- **Work to be completed**
Without any omission, reproduce the records that follow.
***** Information
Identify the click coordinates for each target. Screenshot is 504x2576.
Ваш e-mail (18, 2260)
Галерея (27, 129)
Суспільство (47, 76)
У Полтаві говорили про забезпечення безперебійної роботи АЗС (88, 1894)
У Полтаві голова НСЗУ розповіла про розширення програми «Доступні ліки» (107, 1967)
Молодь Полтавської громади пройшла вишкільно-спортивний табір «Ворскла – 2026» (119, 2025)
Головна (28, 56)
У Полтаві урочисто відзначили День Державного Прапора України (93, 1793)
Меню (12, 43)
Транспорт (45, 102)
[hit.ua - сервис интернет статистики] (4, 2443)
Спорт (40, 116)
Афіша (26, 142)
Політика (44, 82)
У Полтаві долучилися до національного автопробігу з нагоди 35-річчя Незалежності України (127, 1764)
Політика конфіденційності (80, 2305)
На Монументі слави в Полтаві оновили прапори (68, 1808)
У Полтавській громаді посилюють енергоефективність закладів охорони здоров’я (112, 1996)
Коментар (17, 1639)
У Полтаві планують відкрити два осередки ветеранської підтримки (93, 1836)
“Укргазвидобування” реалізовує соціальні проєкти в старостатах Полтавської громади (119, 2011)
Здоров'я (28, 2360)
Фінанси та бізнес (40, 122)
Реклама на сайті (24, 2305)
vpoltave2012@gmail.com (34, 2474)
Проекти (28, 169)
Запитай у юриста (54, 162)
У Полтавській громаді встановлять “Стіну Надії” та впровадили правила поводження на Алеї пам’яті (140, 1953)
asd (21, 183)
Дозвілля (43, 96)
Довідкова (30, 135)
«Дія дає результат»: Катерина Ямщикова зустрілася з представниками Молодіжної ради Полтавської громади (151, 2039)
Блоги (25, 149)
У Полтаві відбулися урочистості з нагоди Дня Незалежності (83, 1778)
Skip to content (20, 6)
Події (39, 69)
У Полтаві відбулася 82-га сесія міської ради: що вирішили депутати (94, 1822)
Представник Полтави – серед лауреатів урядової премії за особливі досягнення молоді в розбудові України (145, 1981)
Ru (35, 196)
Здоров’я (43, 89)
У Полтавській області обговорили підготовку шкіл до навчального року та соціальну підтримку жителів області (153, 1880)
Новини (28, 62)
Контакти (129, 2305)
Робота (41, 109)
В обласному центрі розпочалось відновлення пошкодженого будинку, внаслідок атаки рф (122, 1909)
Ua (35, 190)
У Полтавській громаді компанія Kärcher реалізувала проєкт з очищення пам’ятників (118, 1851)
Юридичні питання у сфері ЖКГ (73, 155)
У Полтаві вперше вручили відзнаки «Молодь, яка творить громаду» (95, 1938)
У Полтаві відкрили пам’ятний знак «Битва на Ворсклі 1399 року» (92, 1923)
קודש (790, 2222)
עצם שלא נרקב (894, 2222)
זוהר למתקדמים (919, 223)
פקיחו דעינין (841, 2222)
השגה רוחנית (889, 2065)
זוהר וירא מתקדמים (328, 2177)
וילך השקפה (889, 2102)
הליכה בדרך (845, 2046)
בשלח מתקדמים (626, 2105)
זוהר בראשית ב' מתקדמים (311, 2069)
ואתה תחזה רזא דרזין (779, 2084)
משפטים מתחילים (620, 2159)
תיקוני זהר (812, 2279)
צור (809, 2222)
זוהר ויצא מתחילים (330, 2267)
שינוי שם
**********
- **Result of this task**
Identify the click coordinates for each target. Screenshot is 504x2576.
Ваш e-mail (18, 2260)
Галерея (27, 129)
Суспільство (47, 76)
У Полтаві говорили про забезпечення безперебійної роботи АЗС (88, 1894)
У Полтаві голова НСЗУ розповіла про розширення програми «Доступні ліки» (107, 1967)
Молодь Полтавської громади пройшла вишкільно-спортивний табір «Ворскла – 2026» (119, 2025)
Головна (28, 56)
У Полтаві урочисто відзначили День Державного Прапора України (93, 1793)
Меню (12, 43)
Транспорт (45, 102)
[hit.ua - сервис интернет статистики] (4, 2443)
Спорт (40, 116)
Афіша (26, 142)
Політика (44, 82)
У Полтаві долучилися до національного автопробігу з нагоди 35-річчя Незалежності України (127, 1764)
Політика конфіденційності (80, 2305)
На Монументі слави в Полтаві оновили прапори (68, 1808)
У Полтавській громаді посилюють енергоефективність закладів охорони здоров’я (112, 1996)
Коментар (17, 1639)
У Полтаві планують відкрити два осередки ветеранської підтримки (93, 1836)
“Укргазвидобування” реалізовує соціальні проєкти в старостатах Полтавської громади (119, 2011)
Здоров'я (28, 2360)
Фінанси та бізнес (40, 122)
Реклама на сайті (24, 2305)
vpoltave2012@gmail.com (34, 2474)
Проекти (28, 169)
Запитай у юриста (54, 162)
У Полтавській громаді встановлять “Стіну Надії” та впровадили правила поводження на Алеї пам’яті (140, 1953)
asd (21, 183)
Дозвілля (43, 96)
Довідкова (30, 135)
«Дія дає результат»: Катерина Ямщикова зустрілася з представниками Молодіжної ради Полтавської громади (151, 2039)
Блоги (25, 149)
У Полтаві відбулися урочистості з нагоди Дня Незалежності (83, 1778)
Skip to content (20, 6)
Події (39, 69)
У Полтаві відбулася 82-га сесія міської ради: що вирішили депутати (94, 1822)
Представник Полтави – серед лауреатів урядової премії за особливі досягнення молоді в розбудові України (145, 1981)
Ru (35, 196)
Здоров’я (43, 89)
У Полтавській області обговорили підготовку шкіл до навчального року та соціальну підтримку жителів області (153, 1880)
Новини (28, 62)
Контакти (129, 2305)
Робота (41, 109)
В обласному центрі розпочалось відновлення пошкодженого будинку, внаслідок атаки рф (122, 1909)
Ua (35, 190)
У Полтавській громаді компанія Kärcher реалізувала проєкт з очищення пам’ятників (118, 1851)
Юридичні питання у сфері ЖКГ (73, 155)
У Полтаві вперше вручили відзнаки «Молодь, яка творить громаду» (95, 1938)
У Полтаві відкрили пам’ятний знак «Битва на Ворсклі 1399 року» (92, 1923)
קודש (790, 2222)
עצם שלא נרקב (894, 2222)
זוהר למתקדמים (919, 223)
פקיחו דעינין (841, 2222)
השגה רוחנית (889, 2065)
זוהר וירא מתקדמים (328, 2177)
וילך השקפה (889, 2102)
הליכה בדרך (845, 2046)
בשלח מתקדמים (626, 2105)
זוהר בראשית ב' מתקדמים (311, 2069)
ואתה תחזה רזא דרזין (779, 2084)
משפטים מתחילים (620, 2159)
תיקוני זהר (812, 2279)
צור (809, 2222)
זוהר ויצא מתחילים (330, 2267)
שינוי שם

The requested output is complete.